▶ _Extracted information_
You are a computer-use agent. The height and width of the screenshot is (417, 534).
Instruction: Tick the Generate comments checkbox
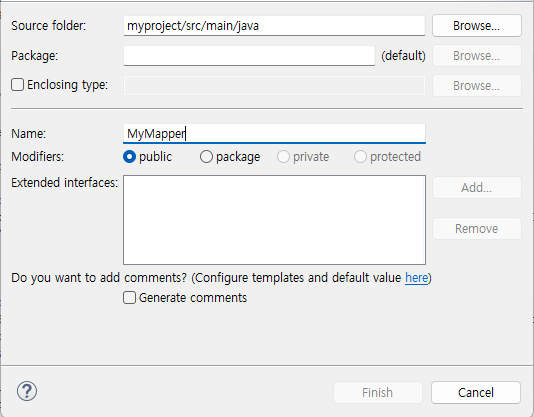tap(129, 297)
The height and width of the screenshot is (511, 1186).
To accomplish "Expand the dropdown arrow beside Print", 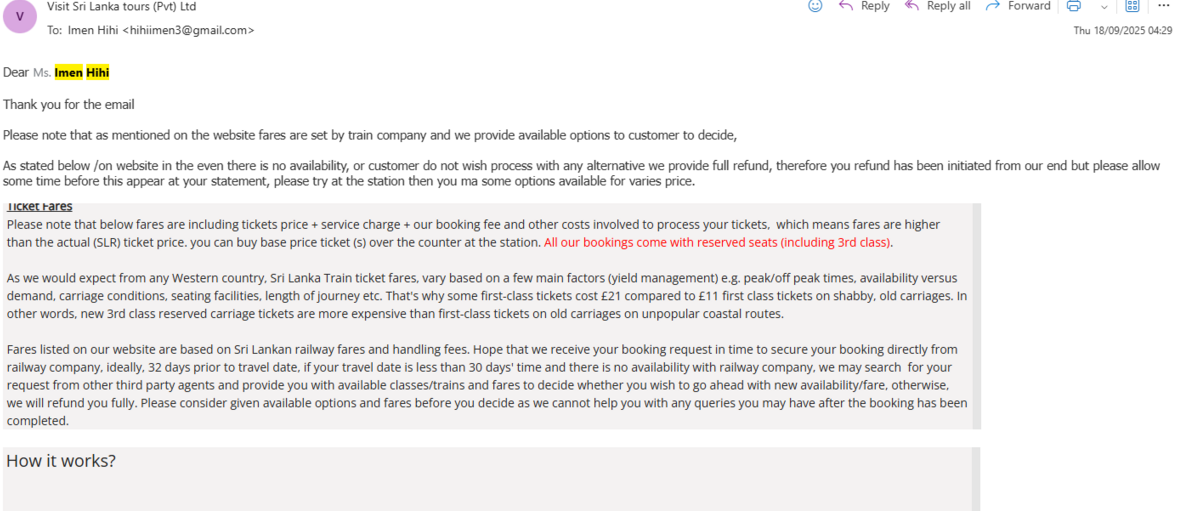I will 1103,6.
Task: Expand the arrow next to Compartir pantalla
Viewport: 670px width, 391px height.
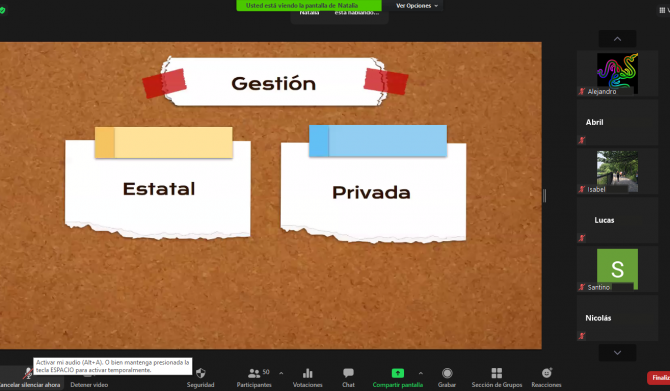Action: [x=420, y=373]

▶ _Instructions for the task_
Work out how many lines of the listing contain the string "screenshot". Please reply with the number only.

▶ _Solution to the problem_
2